Jeffrey P. Baker - Terms and Conditions of Amendment to Employment Agreement

Contract Categories: Human Resources - Employment Agreements
EX-10.1 2 ex10_1.htm EXHIBIT 10.1 Exhibit 10.1
Exhibit 10.1

Jeffrey P. Baker - Terms and Conditions of Amendment
to Employment Agreement


·  
Appointment to position of President and CEO effective January 2, 2006.

·  
All terms and conditions of employment contract remain in place except that: i) the term will be amended to a five-year term beginning January 2, 2006; ii) annual base salary will increase from $380,000 to $400,000; iii) annual target incentive will be up to 80% of annual base salary in effect on January 2, 2006; and iv) 100,000 options scheduled to be awarded June 21, 2006 will be awarded January 2, 2006.

·  
250,000-share restricted stock award from the Company’s on January 2, 2006 vesting over a five-year period as follows: i) Year 1 - 25,000; ii) Year 2 - 25,000; iii) Year 3 - 50,000; iv) Year 4 - 75,000; and v) Year 5 - 75,000. In the event that employment is terminated by the Company for convenience or performance or by Mr. Baker for Good Reason,1 the restricted shares will vest. The vesting of this award, along with a similar provision in Mr. Baker’s current employment agreement related to the restricted shares granted to Mr. Baker at the commencement of employment, will be the only type of severance to which Mr. Baker would be entitled in the event of termination for convenience, performance or Good Reason.

·  
Performance will be reviewed on an annual basis and merit increases will be made as and if warranted based on the performance of the Company and other criteria established by the Compensation Committee.

·  
Continued participation in all benefit, change of control and SERP plans.

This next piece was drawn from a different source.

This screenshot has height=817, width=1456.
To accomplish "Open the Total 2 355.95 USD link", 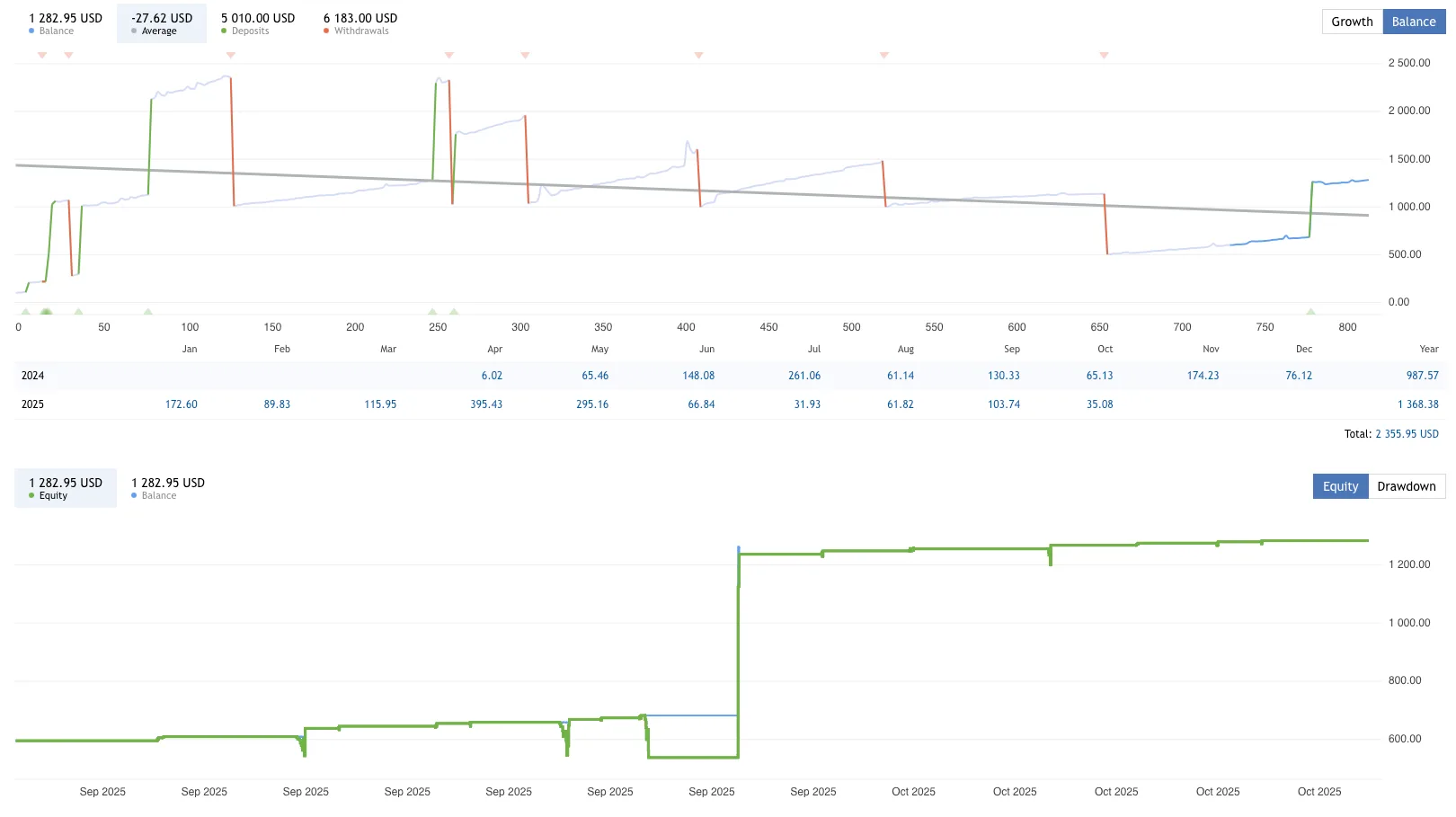I will coord(1407,433).
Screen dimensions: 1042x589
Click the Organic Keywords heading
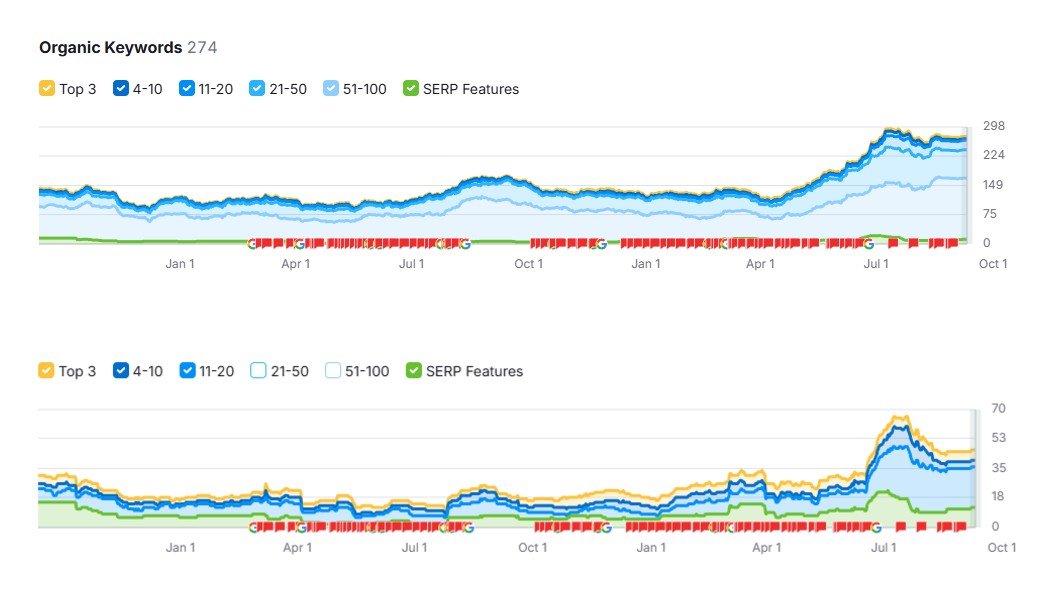110,47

1“Good Reason” in Mr. Baker’s employment agreement is generally defined as: i) substantial reduction in the nature or status of responsibilities; ii) reduction by the Company in base salary, except in the case where the Company reduces the base salaries of its senior executives generally, provided that such reduction shall not exceed the average percentage reduction of all senior executives; iii) the Company’s failure to comply with Section 3.3 (granting of long-term incentives (options and restricted stock)) of the employment agreement; and iv) intentional failure by Analysts to allow full participation in all plans, programs or benefits in accordance with the employment agreement. “Good Reason” is not deemed to occur unless an event has not been corrected by the Company within two weeks of receipt of notice from Mr. Baker.